I heard Maria Semple on Fresh Air with Terri Gross talking about her newest novel, Today Will Be Different. I downloaded it on Audible and created reasons to listen until I reached the end. I loved Semple’s direct but sarcastic voice. I remember hearing buzz about Where’d You Go, Bernadette when it was first published, but I wasn’t motivated to add it to my wish list until I listened to Today Will Be Different.
Where’d You Go Bernadette was different in format. It’s told as a dossier of documents interspersed with narrative. Near the end of the novel Semple reveals that this dossier was assembled by Bernadette’s daughter, which is another narrative trick of the novel, to slowly release information that allows the reader to make sense of this disparate pieces put in front of him or her.
Bernadette is a middle-aged mother of one teenaged-daughter, who is finishing her last year of school in the states before heading to England for boarding school. Bee, we learn, was born with serious health issues following a series of miscarriages. Bee’s father is a programming genius who works at Microsoft, which is what brought the family to Seattle, a place Bernadette despises. The family lives in an old girls’ school that is slowly returning to nature, complete with holes in the roof and moldering floor boards.
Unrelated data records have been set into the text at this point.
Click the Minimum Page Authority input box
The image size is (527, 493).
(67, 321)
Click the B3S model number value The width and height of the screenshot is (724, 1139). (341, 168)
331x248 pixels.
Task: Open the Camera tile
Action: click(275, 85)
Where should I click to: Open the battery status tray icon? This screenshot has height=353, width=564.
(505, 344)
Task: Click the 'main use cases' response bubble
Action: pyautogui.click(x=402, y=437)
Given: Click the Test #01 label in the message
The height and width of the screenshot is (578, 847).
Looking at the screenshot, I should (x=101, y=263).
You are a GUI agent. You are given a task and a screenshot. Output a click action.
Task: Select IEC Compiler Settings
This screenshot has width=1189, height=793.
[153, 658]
Even before she disappears, the reader can tell something is not right with Bernadette. She spends her days in a travel trailer in their yard, where she writes highly personal emails to her virtual assistant, whom she’s hired against her husband’s wishes.
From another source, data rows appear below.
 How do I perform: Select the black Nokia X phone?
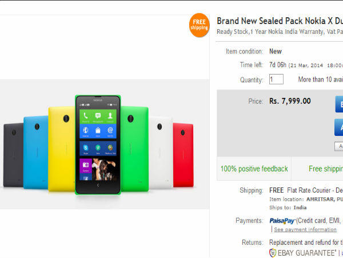click(x=13, y=155)
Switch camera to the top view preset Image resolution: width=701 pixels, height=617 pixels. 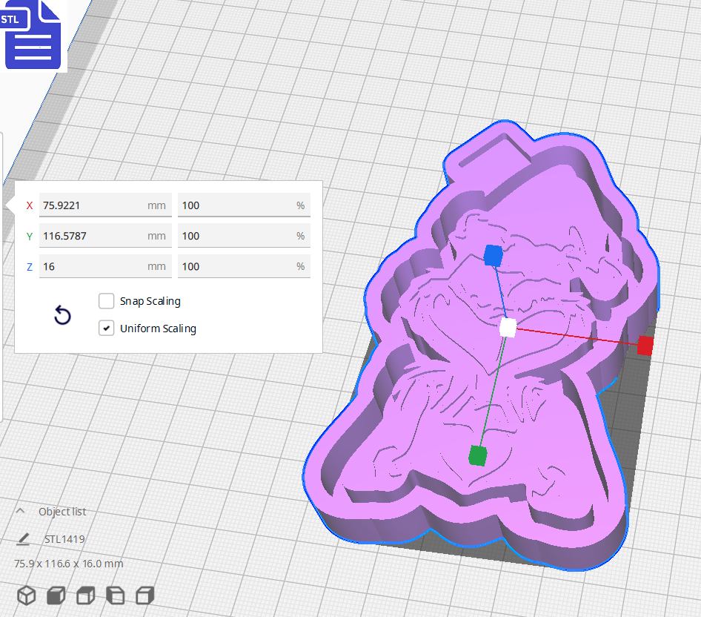[x=85, y=595]
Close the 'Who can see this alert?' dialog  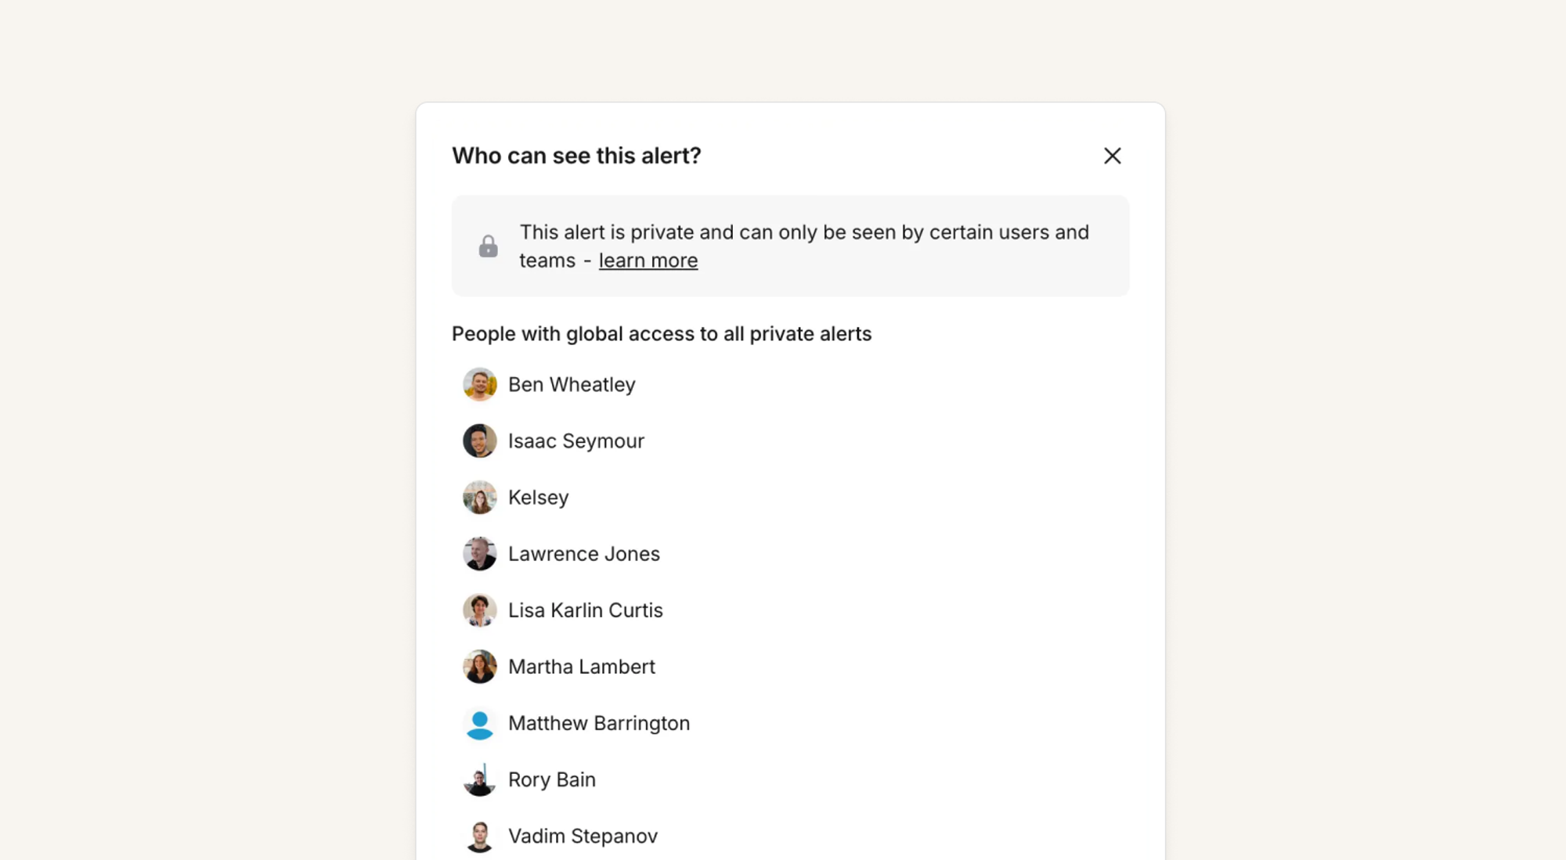tap(1112, 156)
Bernadette is unhappy. Her husband is absorbed by his work and disconnected from his family. Bee is trying to hold the family in balance and has pinned a great deal of hope on a trip to Antarctica, a reward for a great report card, and a cause of serious anxiety for her mother, who seems to suffer from some measure of agoraphobia or social anxiety or both.
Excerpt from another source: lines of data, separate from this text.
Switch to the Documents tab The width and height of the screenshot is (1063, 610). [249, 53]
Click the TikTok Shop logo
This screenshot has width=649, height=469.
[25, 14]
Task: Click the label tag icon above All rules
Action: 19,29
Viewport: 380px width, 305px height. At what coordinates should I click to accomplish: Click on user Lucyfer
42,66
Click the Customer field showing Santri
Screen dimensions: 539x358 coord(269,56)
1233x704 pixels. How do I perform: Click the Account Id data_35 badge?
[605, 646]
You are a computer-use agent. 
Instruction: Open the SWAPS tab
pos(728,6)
Most of us can connect to Bernadette through her fear of failure–in her career, her ability to become a mother, her ability to make friends, and her ability to hold her family together. Fear and anxiety send Bernadette to her trailer, to disconnect, making her failures more and more likely. While we may not all have a trailer retreat in the back yard and a virtual assistant to whom we can confide our darkest secrets, many of us can likely identify with Bernadette’s fears and her impulse to flee entanglements in order to protect herself from facing them.
I did not enjoy Semple’s first novel as much as her second, but I’ll take that as a positive sign and look forward to her third.